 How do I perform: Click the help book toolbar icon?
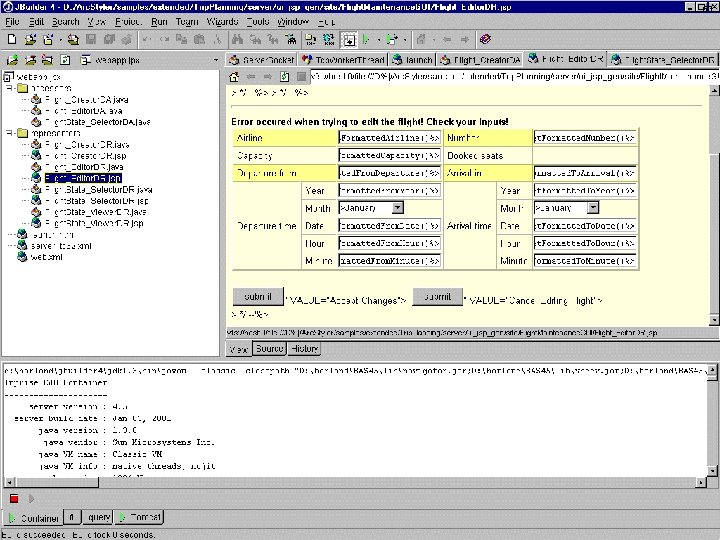tap(485, 40)
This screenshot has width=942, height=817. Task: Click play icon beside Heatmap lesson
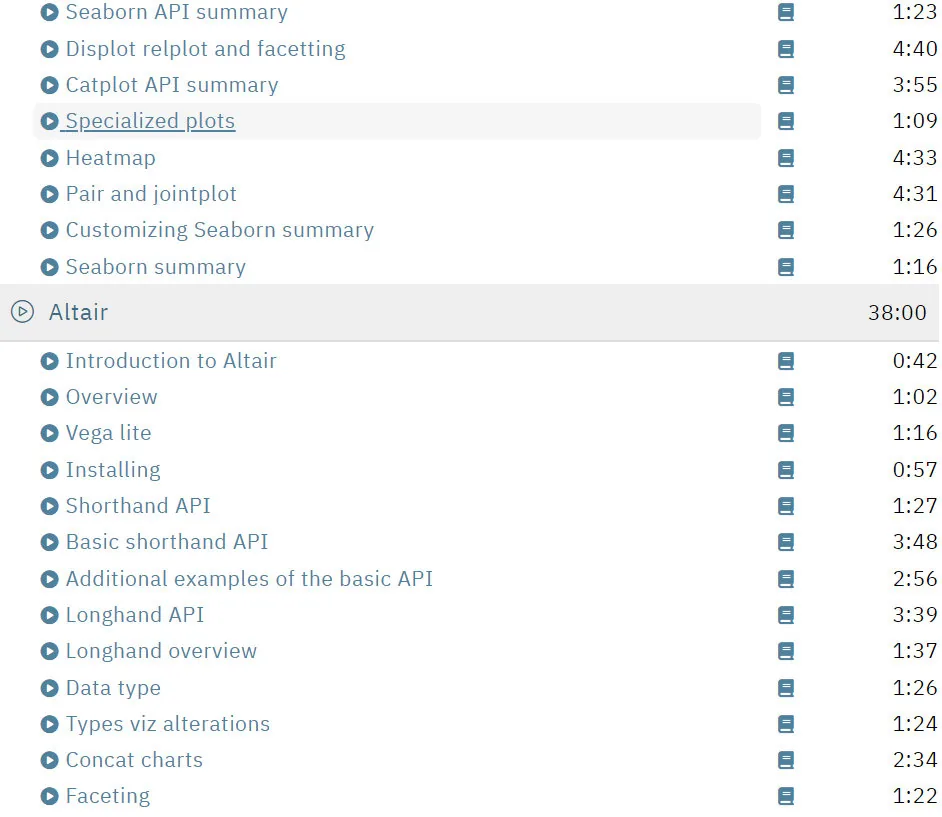[49, 158]
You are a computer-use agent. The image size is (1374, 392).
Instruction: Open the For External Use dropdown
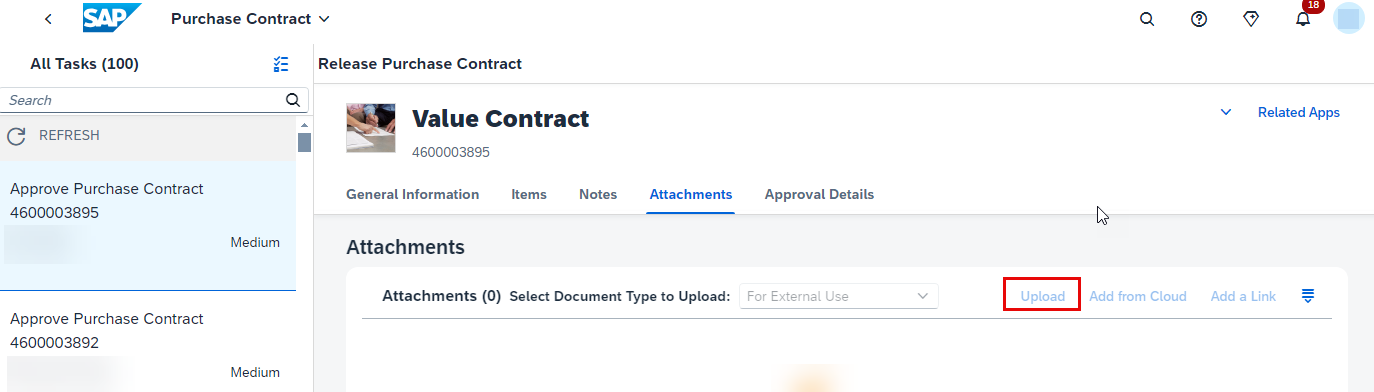click(839, 296)
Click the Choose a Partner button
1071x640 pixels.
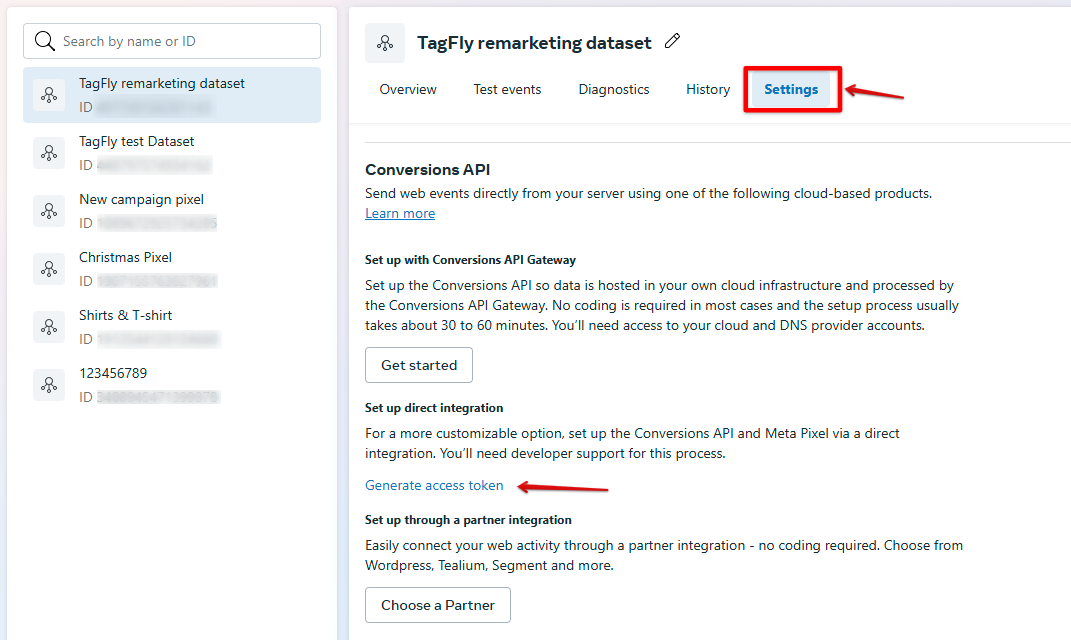tap(438, 605)
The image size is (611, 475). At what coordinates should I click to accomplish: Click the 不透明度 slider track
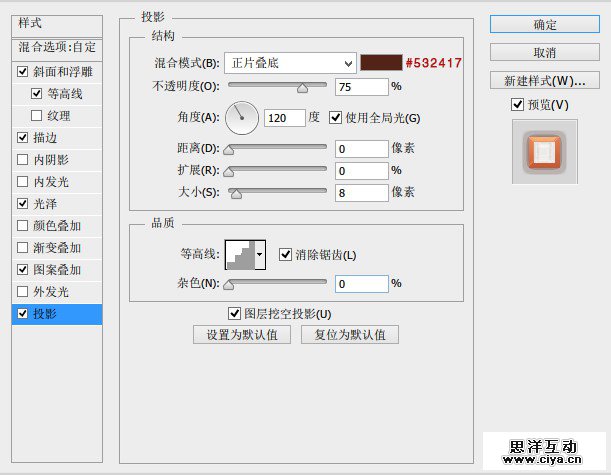tap(280, 88)
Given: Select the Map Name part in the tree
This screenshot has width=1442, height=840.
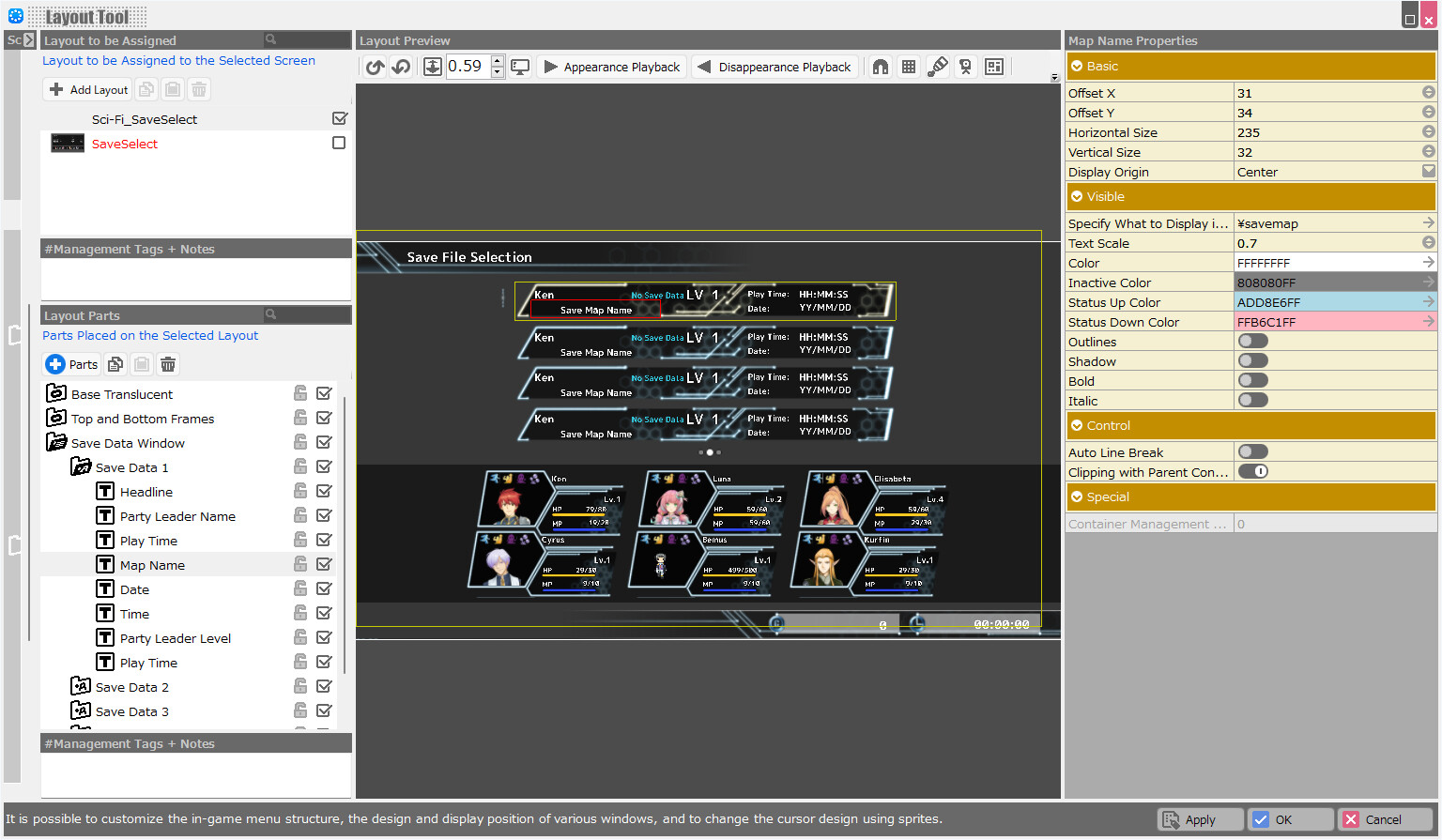Looking at the screenshot, I should coord(154,564).
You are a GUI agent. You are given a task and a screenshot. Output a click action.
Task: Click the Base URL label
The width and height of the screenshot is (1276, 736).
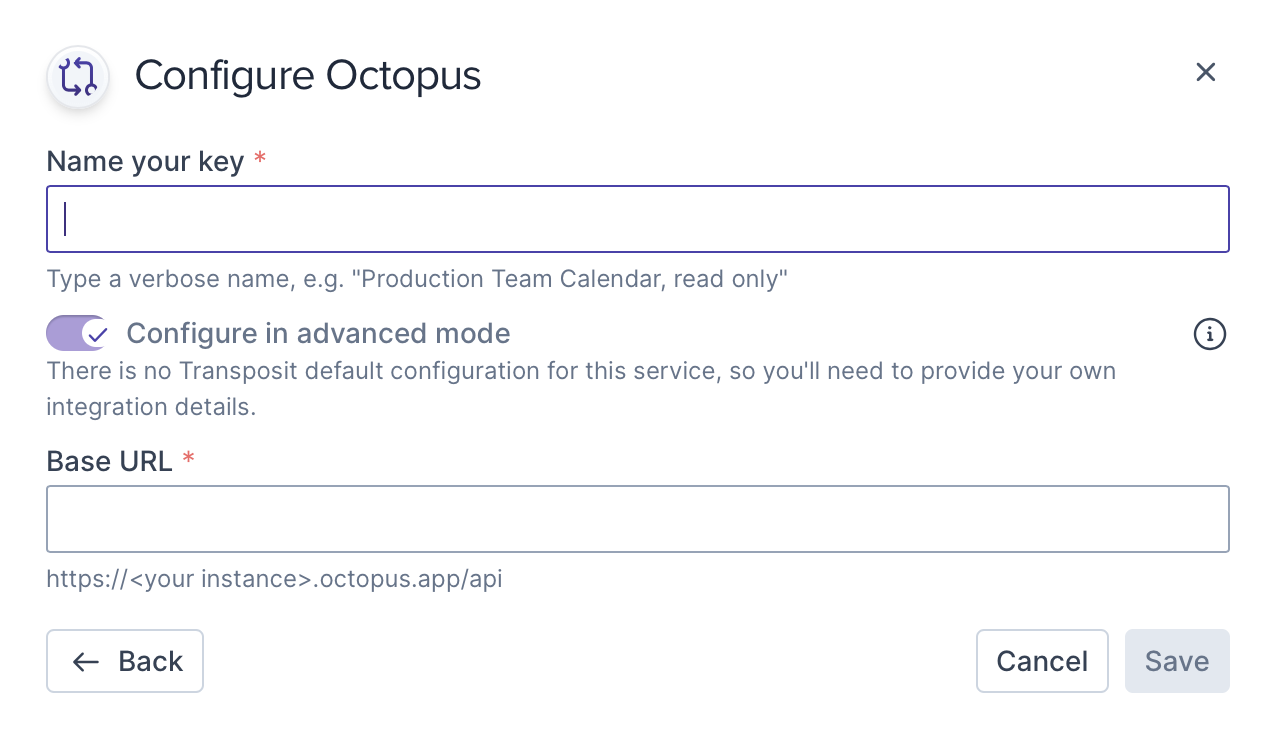(109, 461)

■ ACTIVITY: If a record holds a picture, leave the picture out and print everything else exactly.

■ RESULT:
 How do I perform: Click the help book toolbar icon?
tap(485, 40)
This screenshot has width=942, height=817. Task: Click play icon beside Heatmap lesson
[49, 158]
You are a computer-use agent. The image size is (1374, 392).
Instruction: Open the For External Use dropdown
click(839, 296)
Click the Choose a Partner button
1071x640 pixels.
tap(438, 605)
The image size is (611, 475). At what coordinates should I click to accomplish: Click the 不透明度 slider track
tap(280, 88)
Given: Select the Map Name part in the tree
This screenshot has width=1442, height=840.
Looking at the screenshot, I should coord(154,564).
You are a GUI agent. You are given a task and a screenshot. Output a click action.
Task: Click the Base URL label
The width and height of the screenshot is (1276, 736).
(109, 461)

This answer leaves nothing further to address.